After loud protests Sunday from groups promoting Jewish settlement in Yehudah and Shomron, Prime Minister Binyamin Netanyahu announced at Sunday’s Cabinet meeting that a proposed NIS 116 billion ($33 billion) infrastructure program would be expanded to include a wide-ranging plan to build roads in Yehudah and Shomron. The protests came after reports said that only 5 percent of the budget would be allocated to Yehudah and Shomron.
Netanyahu was inundated Sunday with letters, messages and phone calls from ministers, MKs and community officials and activists complaining about the small amount to be allocated to residents of Yehudah and Shomron. MKs Yoav Kisch and Betzalel Smotrich, the heads of the Land of Israel lobby in the Knesset, wrote to Netanyahu that the amount “is unsuitable and does not begin to cover the number of people that would be affected, and is not sufficient to improve the infrastructure in Yehudah and Shomron, which is among the oldest and least-invested in the country.”

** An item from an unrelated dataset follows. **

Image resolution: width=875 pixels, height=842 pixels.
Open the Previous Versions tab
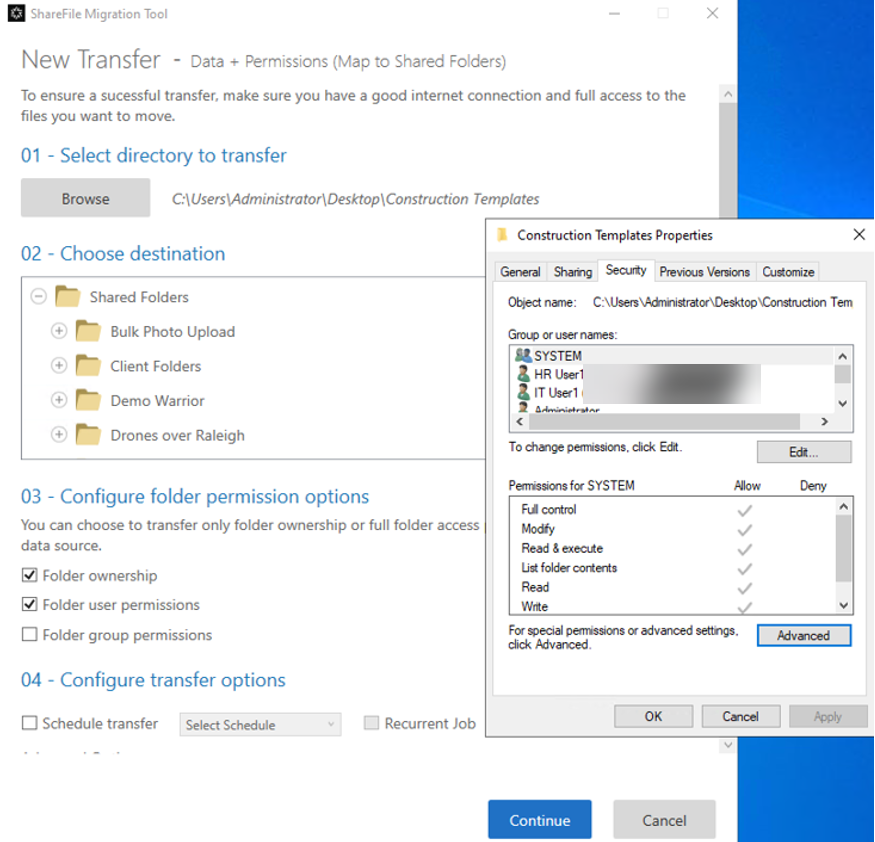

“A government that prides itself on developing settlement would certainly want to do more,” the letter said.
In his own missive, Shomron Council Head Yossi Dagan wrote that “the plan to improve infrastructure in Israel is a good one, but it is likely to turn residents of Yehudah and Shomron into fourth-class citizens. We cannot accept a situation like this. The amount offered is a drop in the bucket compared to our needs.” MK Shuli Muallem-Refaeli said in a radio interview that “there are half a million Jews living in Yehudah and Shomron, and many of them are stuck in traffic jams daily. Many of the roads are not safe. This is supposed to be a right-wing government and I call on ministers to include in the plan the area where hundreds of thousands of Jews live.”
Under the plan, Israel will invest NIS 116 billion in infrastructure projects through 2021. The money will be spent on 147 projects, many of them involving road and highway creation and upgrades, along with public transportation and energy projects. The plan will now be adjusted to take into account funding for a wide-ranging plan to build new bypass roads and highways in Yehudah and Shomron, providing money for roads that had been approved, in some cases, decades ago, but for which funding was never provided.